Sunday, February 19, 2017

Library for reading internal temperature sensor on AVR microcontrollers

A few AVR microcontrollers have internal on-chip temperature sensors. The sensor is a diode that produces a temperature dependent voltage. This voltage is measured with the ADC. According to Atmel the typical accuracy of temperature measurements over the full temperature range of the AVR is ±10°C but after calibration the accuracy can be ±1°C over 20°C to 55°C using one-point calibration.


Library for reading internal temperature sensor on AVR microcontrollers

The calibration can be done using one-point calibration and compensation or two-point calibration and compensation. One-point calibration is the easiest - subtract the ambient

temperature from the AVR sensor temperature. In the case of two-point calibration you need to have a controlled temperature environment and use a special equation. For more details visit the Atmel's application note AVR122: Calibration of the AVR's Internal Temperature Reference.
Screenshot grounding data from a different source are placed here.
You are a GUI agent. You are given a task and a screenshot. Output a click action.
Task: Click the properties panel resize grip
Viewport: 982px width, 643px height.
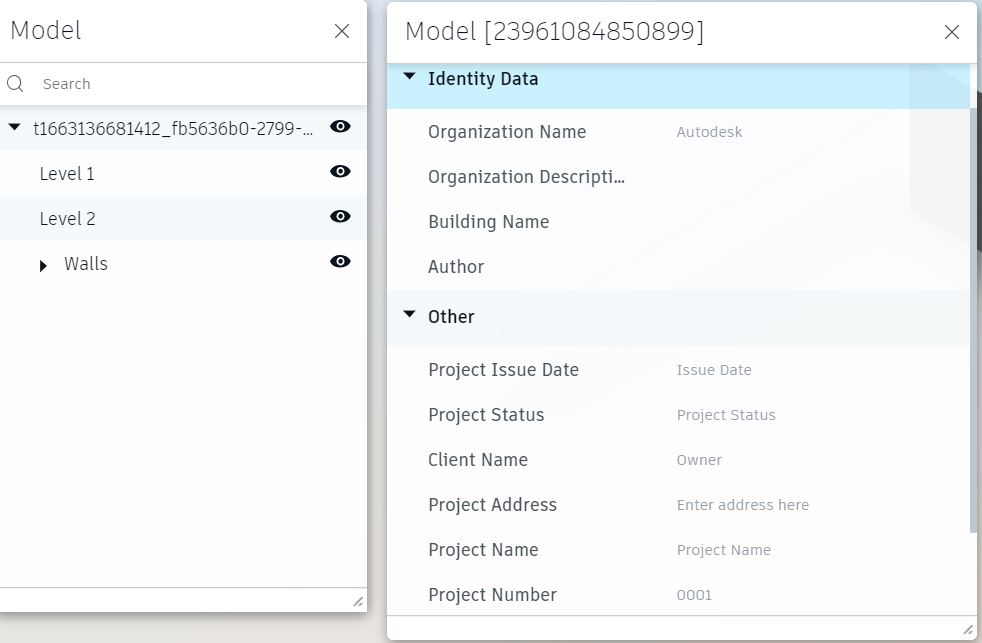tap(967, 629)
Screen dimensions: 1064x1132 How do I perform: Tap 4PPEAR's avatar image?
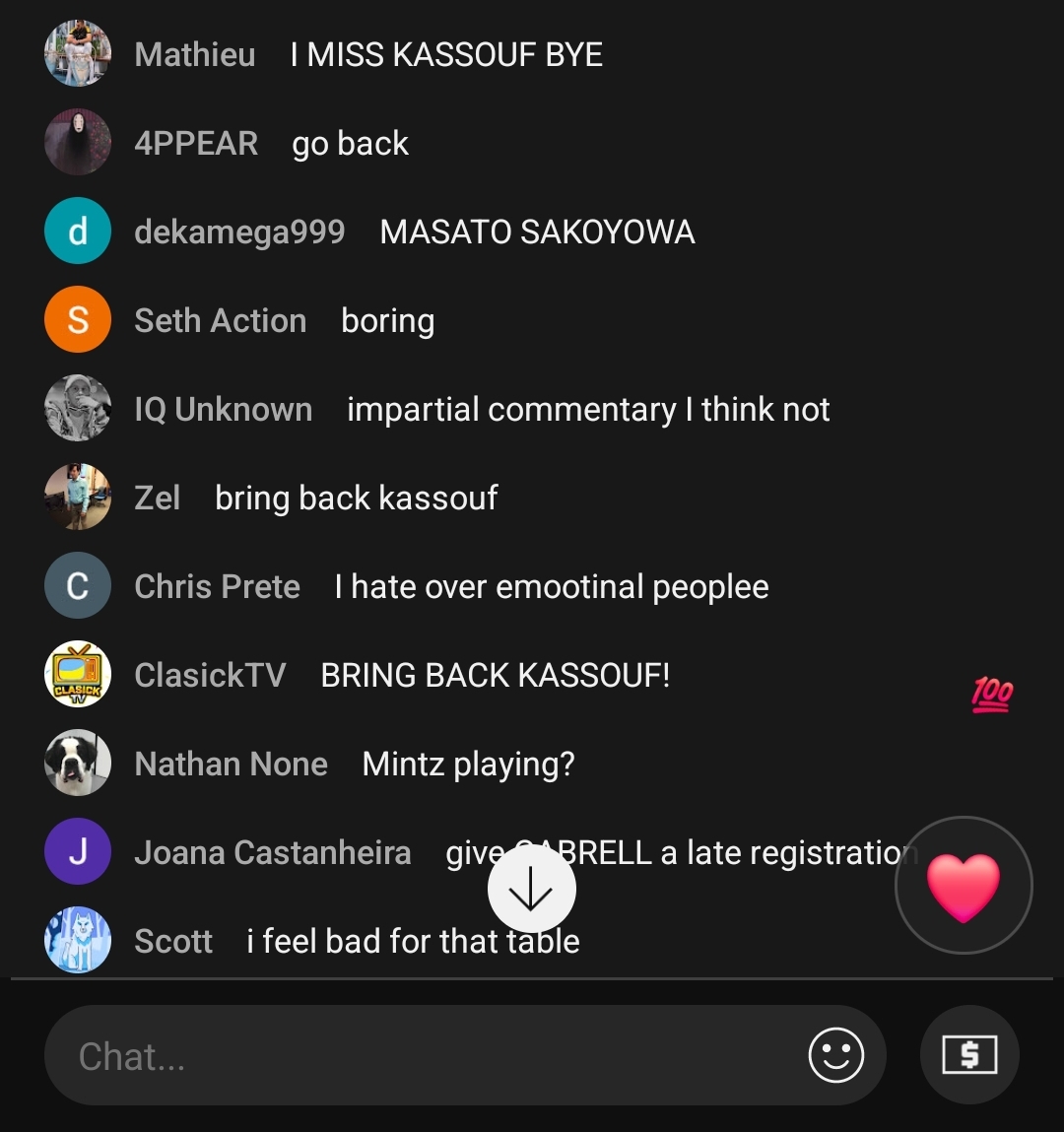pyautogui.click(x=78, y=142)
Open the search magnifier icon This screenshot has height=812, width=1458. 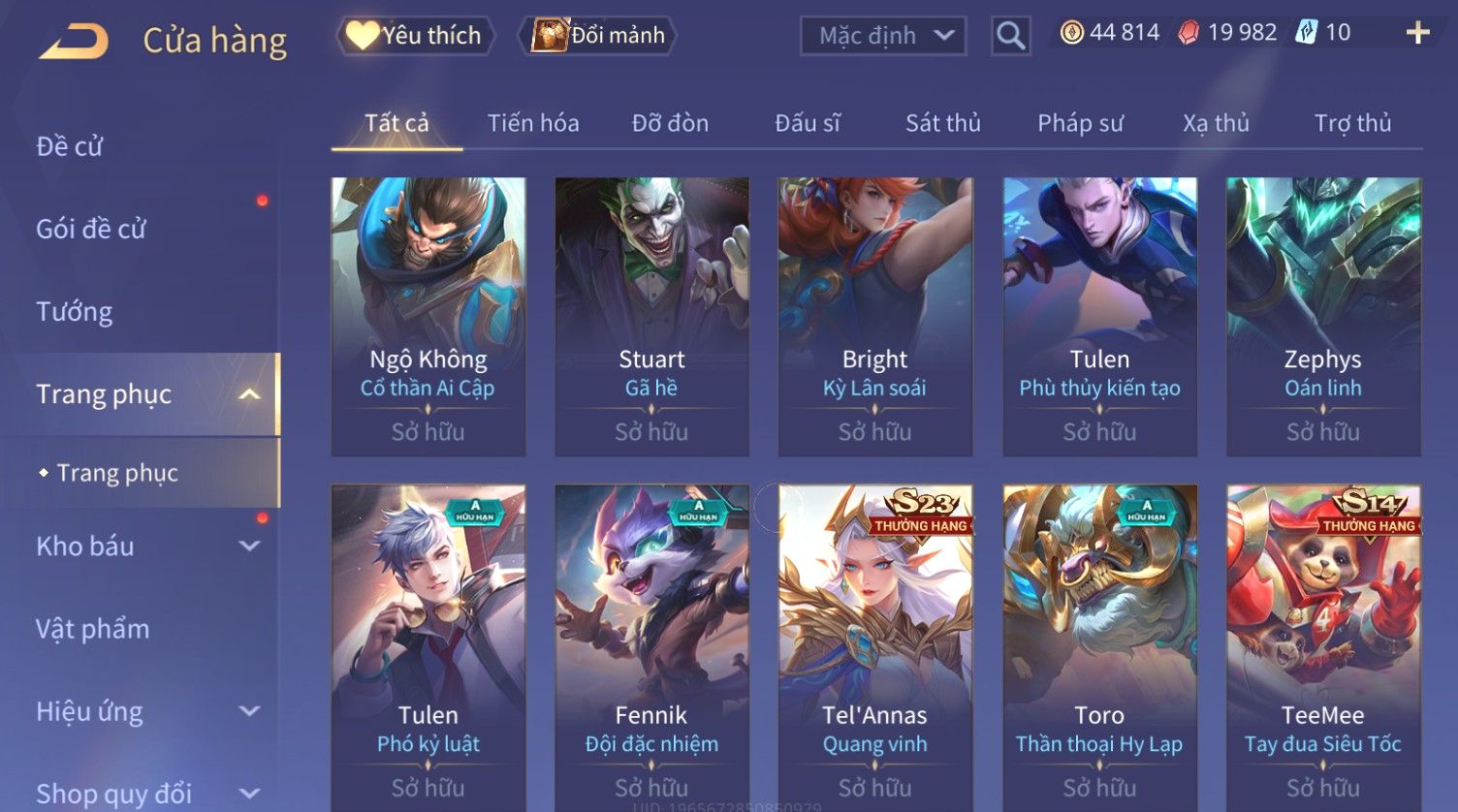tap(1010, 36)
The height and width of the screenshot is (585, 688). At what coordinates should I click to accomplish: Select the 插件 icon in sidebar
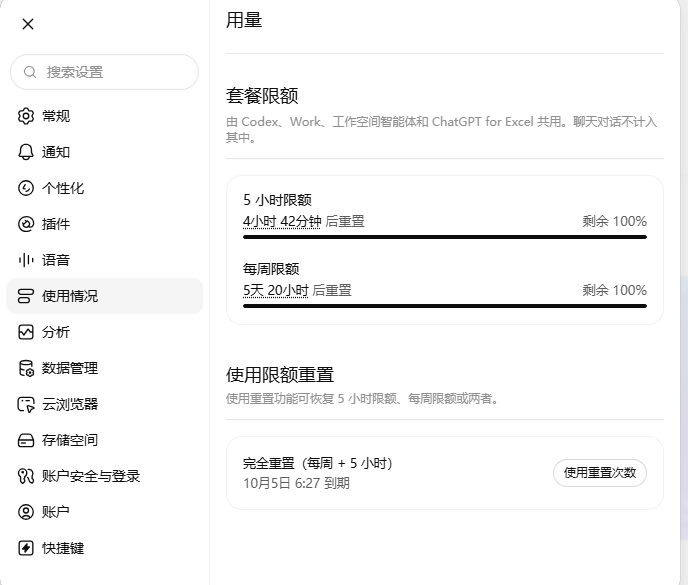(26, 224)
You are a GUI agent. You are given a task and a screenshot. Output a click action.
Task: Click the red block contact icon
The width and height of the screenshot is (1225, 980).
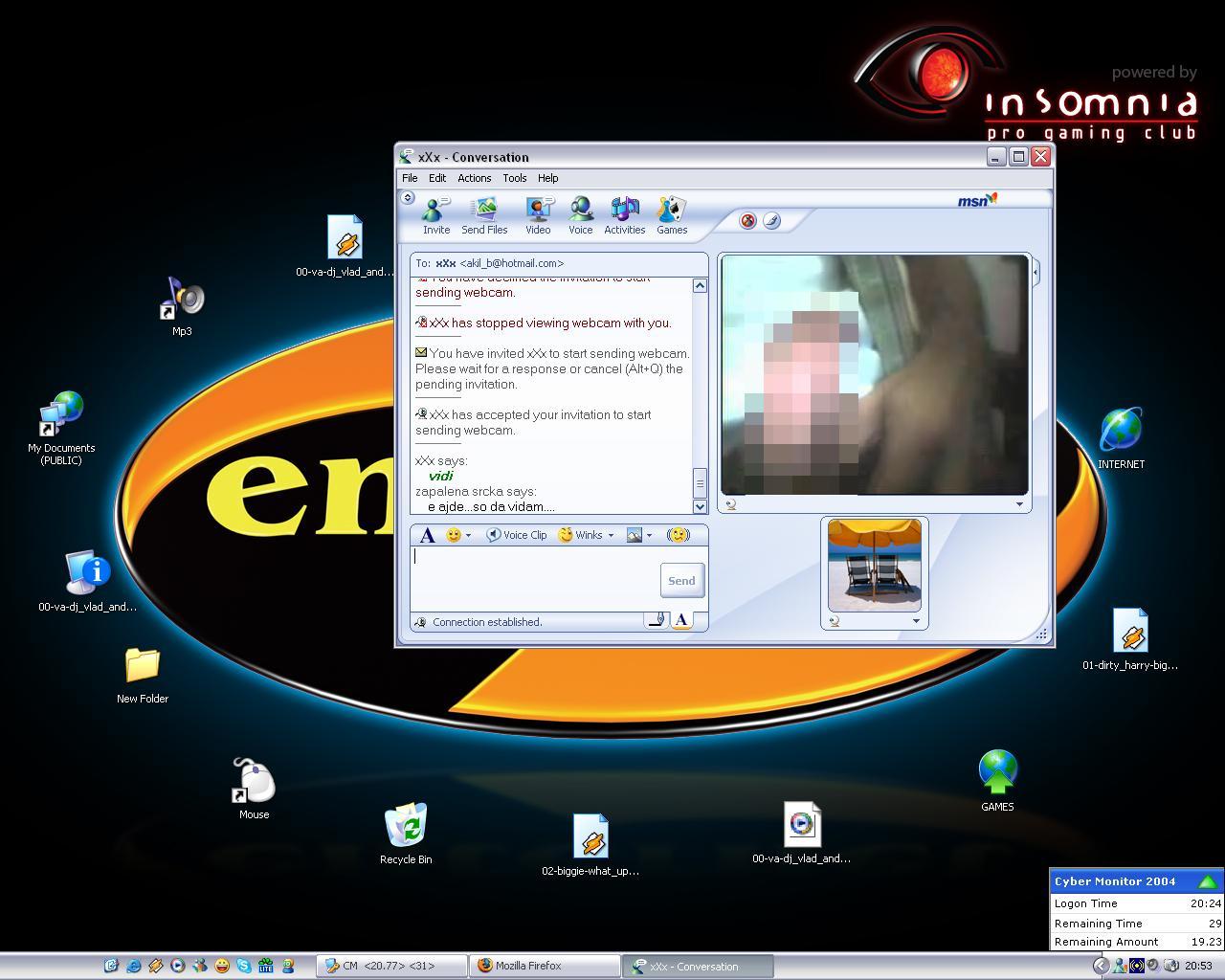coord(747,221)
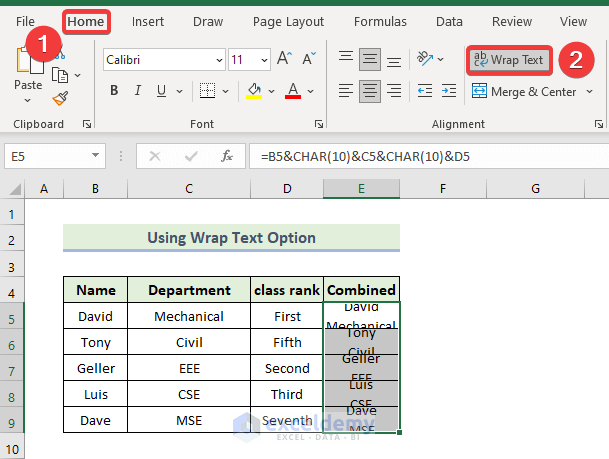This screenshot has width=609, height=459.
Task: Click the Increase Font Size icon
Action: click(x=283, y=60)
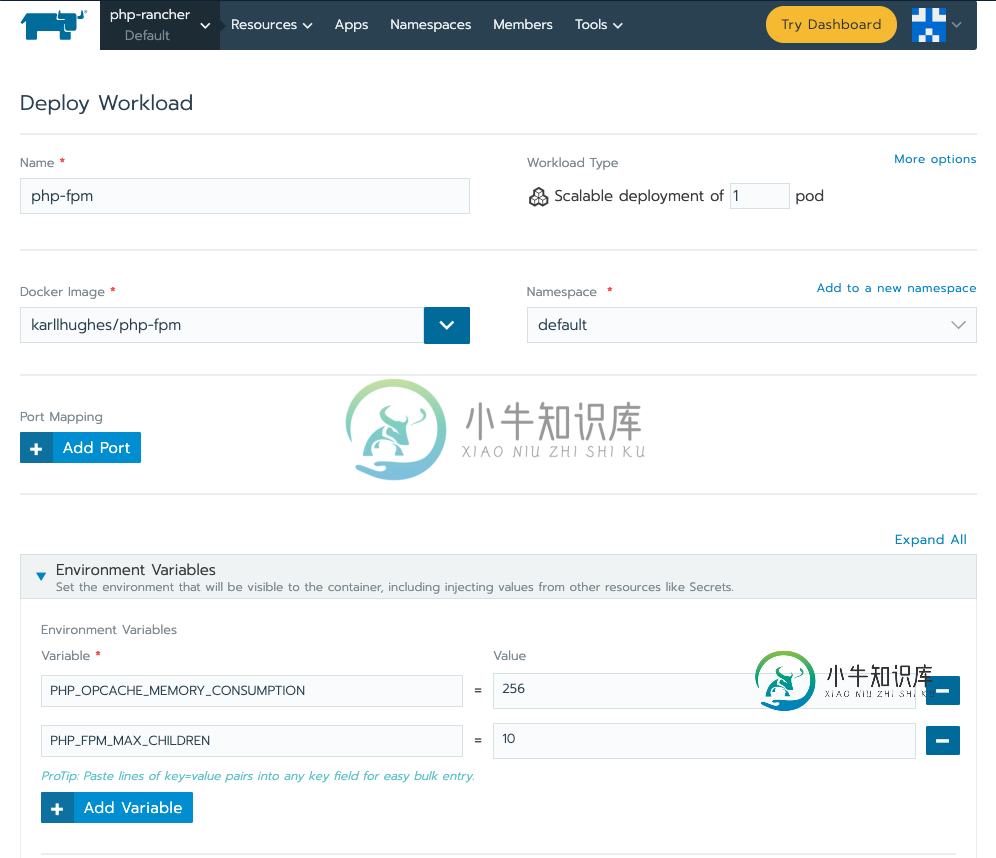Click the Add Variable button

(x=116, y=808)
When calibrating the temperature, find the offset error using the value when you first start it because after that it will increase (by 2°C in my case). If the CPU clock is more than 1MHz the ADC Noise Reduction Mode should be used for more accurate results.

Contents

 

Library Usage

 

Read temperature

This function makes use of the provided adc library to read the internal on-chip temperature sensor. The ADC needs to be configured before using this function. ADC voltage reference will be set to 1.1V inside the function.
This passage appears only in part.